REQUIREMENT: Repeat the data below word for word, leaving out the pictures.

★ ★ ★ ★

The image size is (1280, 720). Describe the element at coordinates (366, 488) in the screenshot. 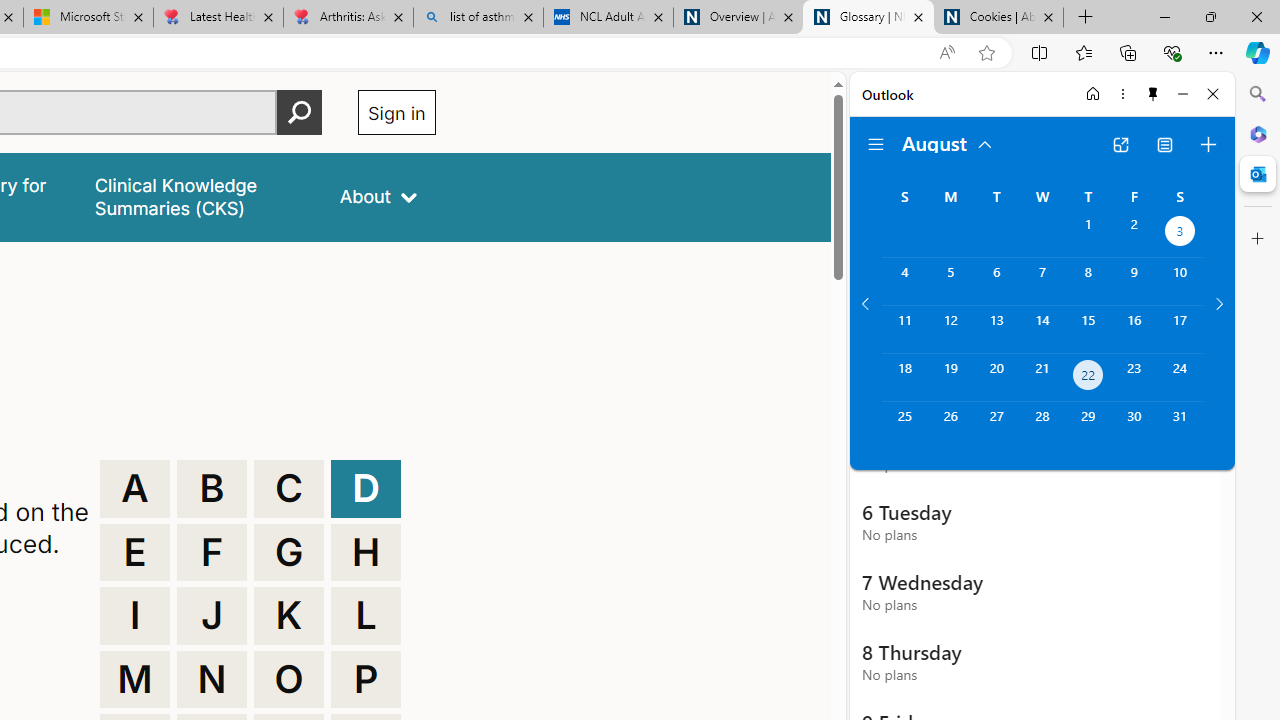

I see `'D'` at that location.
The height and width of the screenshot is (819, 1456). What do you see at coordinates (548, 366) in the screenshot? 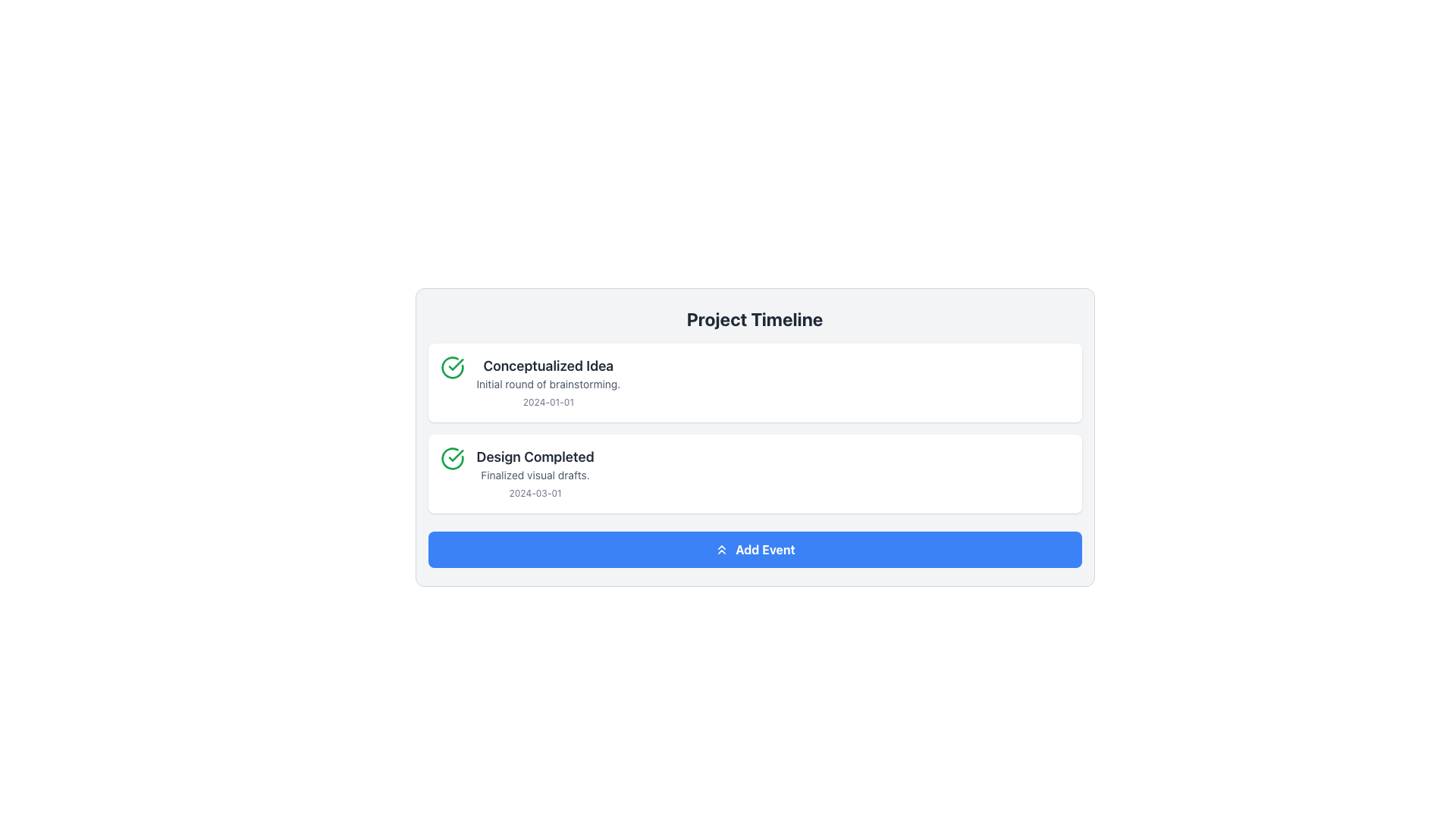
I see `the text label that indicates the name of the event or phase in the first item of the vertical timeline under 'Project Timeline'` at bounding box center [548, 366].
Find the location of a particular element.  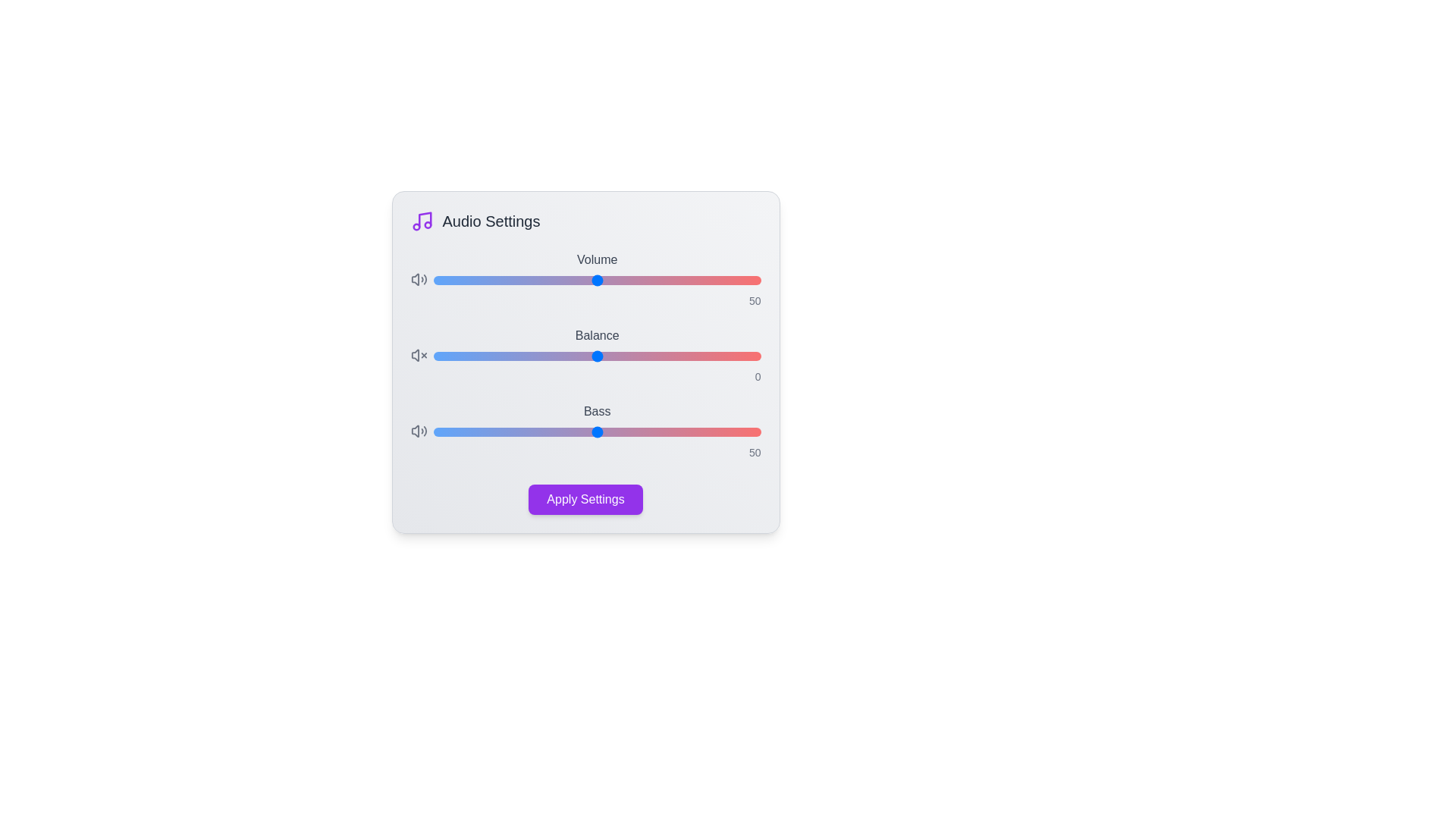

the 'Balance' slider to the specified value -23 is located at coordinates (522, 356).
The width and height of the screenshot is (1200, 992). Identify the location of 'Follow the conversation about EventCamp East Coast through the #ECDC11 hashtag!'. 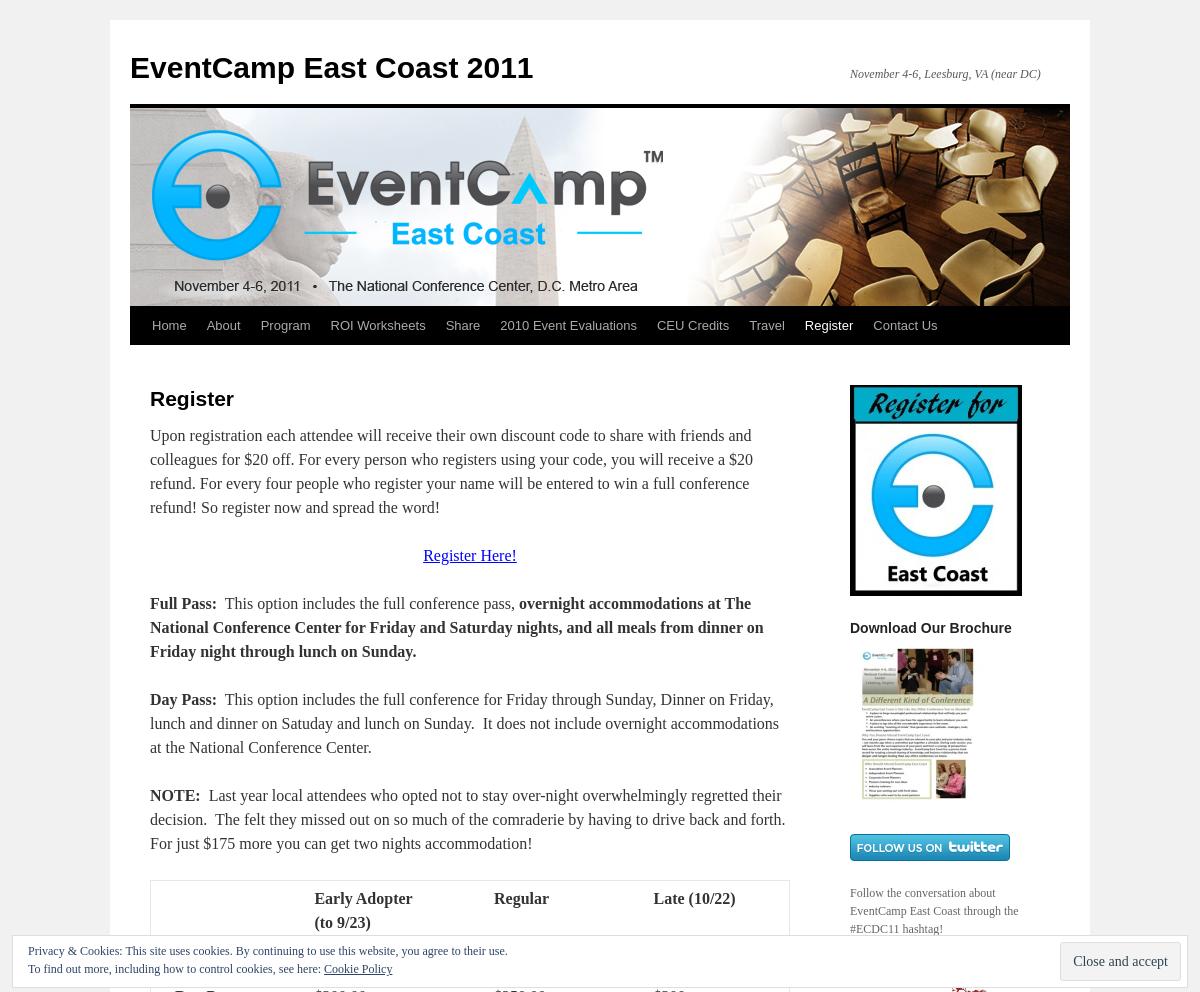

★ ★ ★ ★

EXERCISE ANSWER:
The image size is (1280, 720). Describe the element at coordinates (366, 488) in the screenshot. 

I see `'D'` at that location.
The height and width of the screenshot is (819, 1456). What do you see at coordinates (548, 366) in the screenshot? 
I see `the text label that indicates the name of the event or phase in the first item of the vertical timeline under 'Project Timeline'` at bounding box center [548, 366].
Find the location of a particular element.  

the 'Balance' slider to the specified value -23 is located at coordinates (522, 356).
The width and height of the screenshot is (1200, 992). Identify the location of 'Follow the conversation about EventCamp East Coast through the #ECDC11 hashtag!'. 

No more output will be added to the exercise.